> **Exercise aim**:
Retype the entries. Match them exactly.

[Records]

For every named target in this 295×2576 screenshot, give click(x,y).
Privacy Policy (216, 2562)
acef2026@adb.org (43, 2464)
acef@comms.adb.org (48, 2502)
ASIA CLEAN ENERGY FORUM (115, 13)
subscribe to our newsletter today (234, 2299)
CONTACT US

[/Records]

> **Exercise solution**:
For every named target in this 295×2576 screenshot, give click(x,y).
Privacy Policy (216, 2562)
acef2026@adb.org (43, 2464)
acef@comms.adb.org (48, 2502)
ASIA CLEAN ENERGY FORUM (115, 13)
subscribe to our newsletter today (234, 2299)
CONTACT US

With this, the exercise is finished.